Ошеломлённая, ничего не понимающая, она несколько мгновений смотрела на ужасную сцену и вдруг с задавленным воплем метнулась на помощь дочери.
Поздно, мать, поздно, Амансолтан… Уже ничем не поможешь. Не муж твой – сама судьба копошится над телом дочери.
Сильным ударом ноги Бекмурад-бай отшвырнул жену, прорычал что-то невнятное, звериное. Амансолтан свернувшись узлом от боли, осталась лежать там, где упала. И только страстно, как никогда раньше за всю свою жизнь, молила аллаха, чтобы дал ей беспамятство. Но благодатное беспамятство не приходило.
Бекмурад-бай выпрямился. Голос его звучал глухо, как из-за стены, и мертво:
– Завтра скажешь всем, что она умерла от того, что сердце лопнуло.
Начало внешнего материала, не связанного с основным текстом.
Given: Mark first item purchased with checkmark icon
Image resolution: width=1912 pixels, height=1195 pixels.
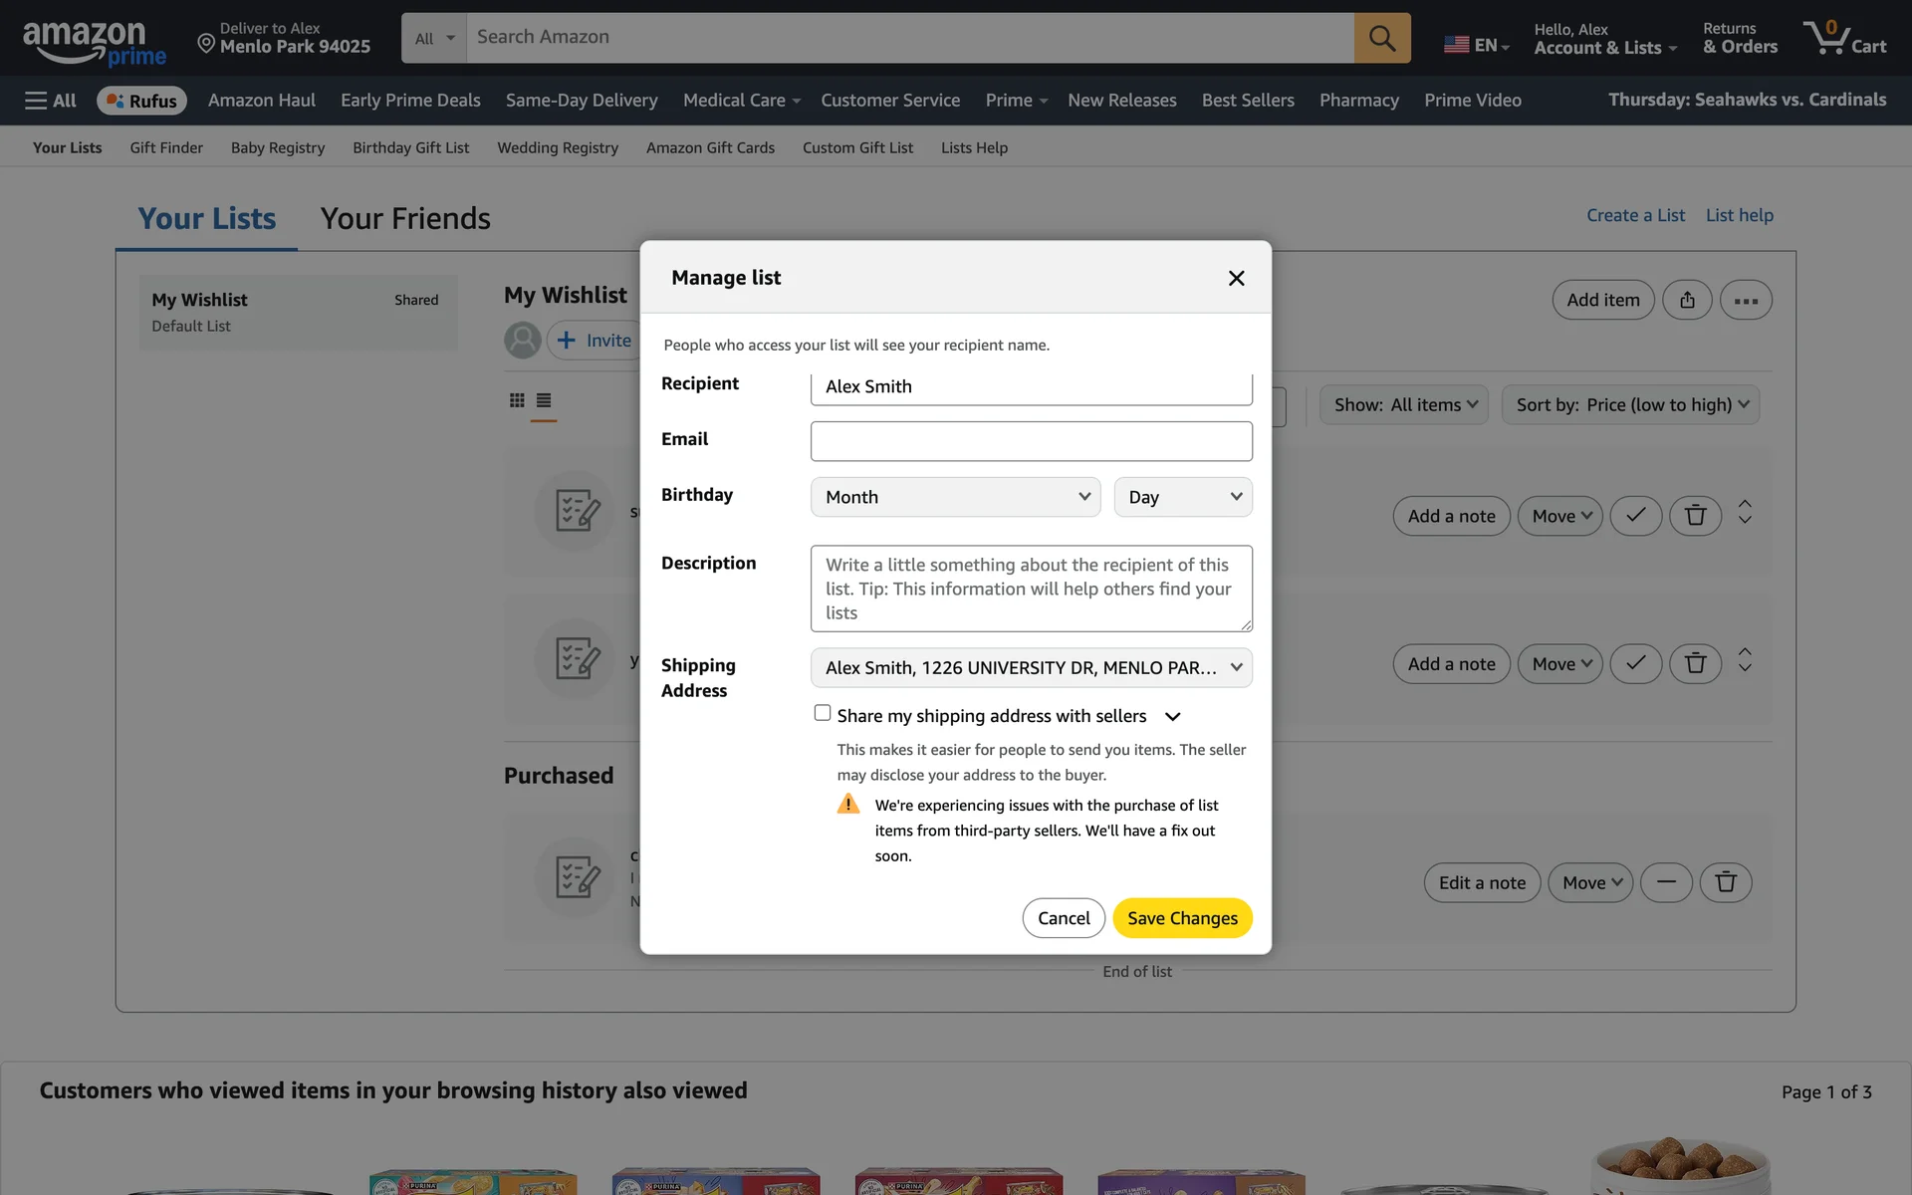Looking at the screenshot, I should click(1635, 516).
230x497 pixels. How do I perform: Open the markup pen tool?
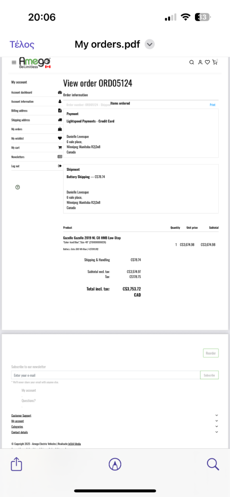[115, 464]
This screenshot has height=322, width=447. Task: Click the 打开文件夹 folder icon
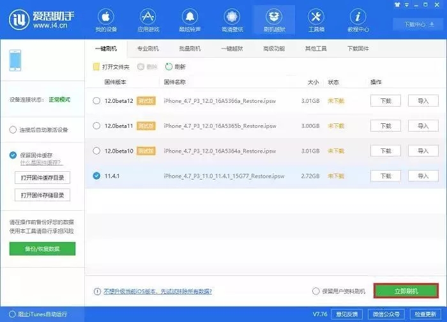[96, 66]
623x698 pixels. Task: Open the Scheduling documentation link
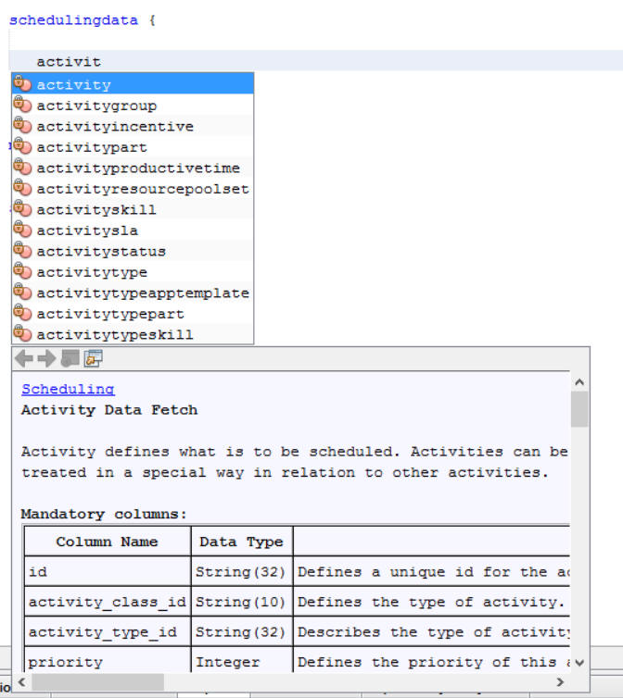(x=68, y=389)
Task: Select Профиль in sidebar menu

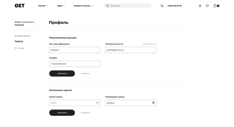Action: point(19,41)

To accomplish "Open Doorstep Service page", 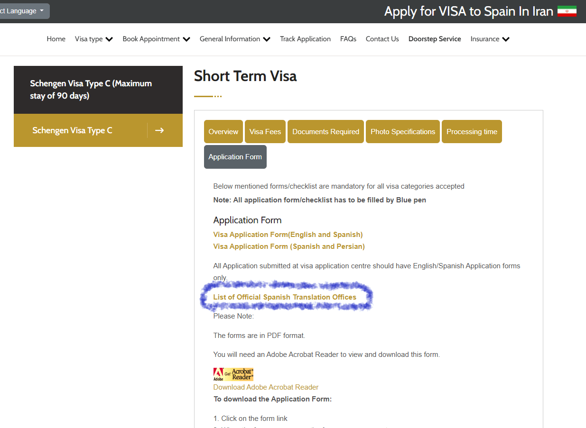I will [x=435, y=39].
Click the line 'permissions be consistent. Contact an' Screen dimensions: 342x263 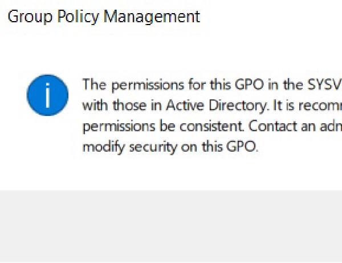211,126
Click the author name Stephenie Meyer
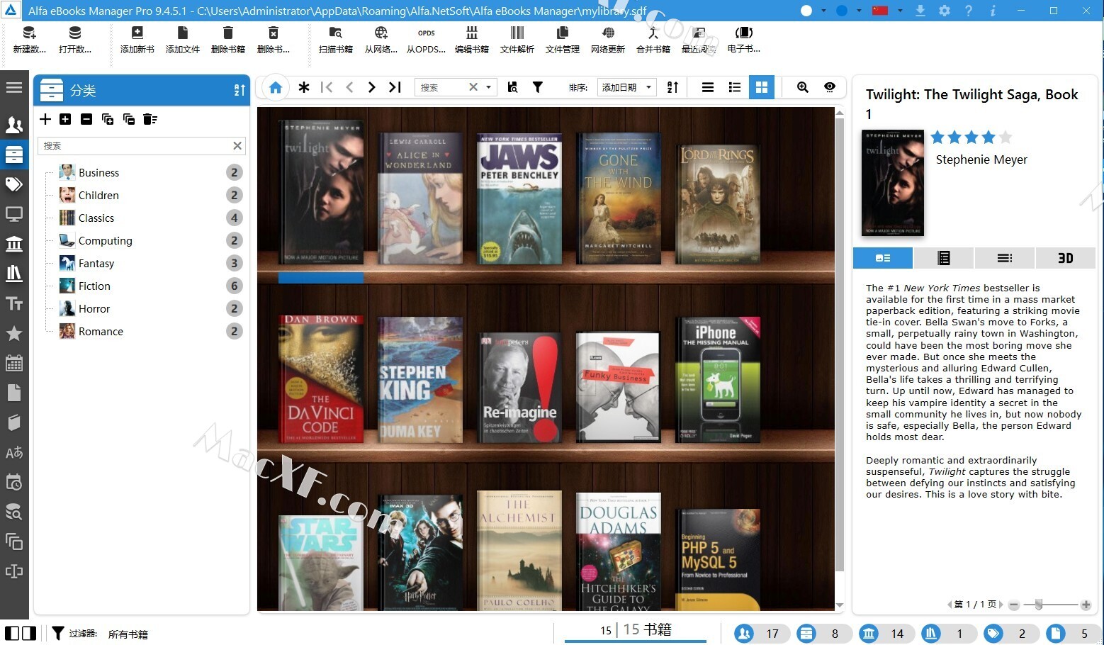Viewport: 1104px width, 645px height. pos(981,159)
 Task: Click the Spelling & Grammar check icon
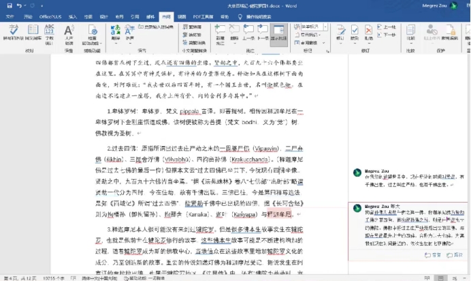click(14, 33)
Если услышу иное, пойдёшь вслед за ней!.. Меня не ищите. Я уезжаю в пески…
И пошёл – деревянно, как оживший карагач, с трудом переставляя негнущиеся, чужие ноги.
Лампа вспыхнула и погасла. В тёмно-синем квадрате двери возник чёрный сгорбленный силуэт, бесшумно растаял. А Амансолтан лежала, медленно погружаясь в гудящую и звенящую мглу. Ей было всё равно. Души её, режь, трави собаками, раздирай на части она пальцем не шевельнула бы для своего спасения.
Слёзы и невыносимый ужас свершившегося пришли потом, позже.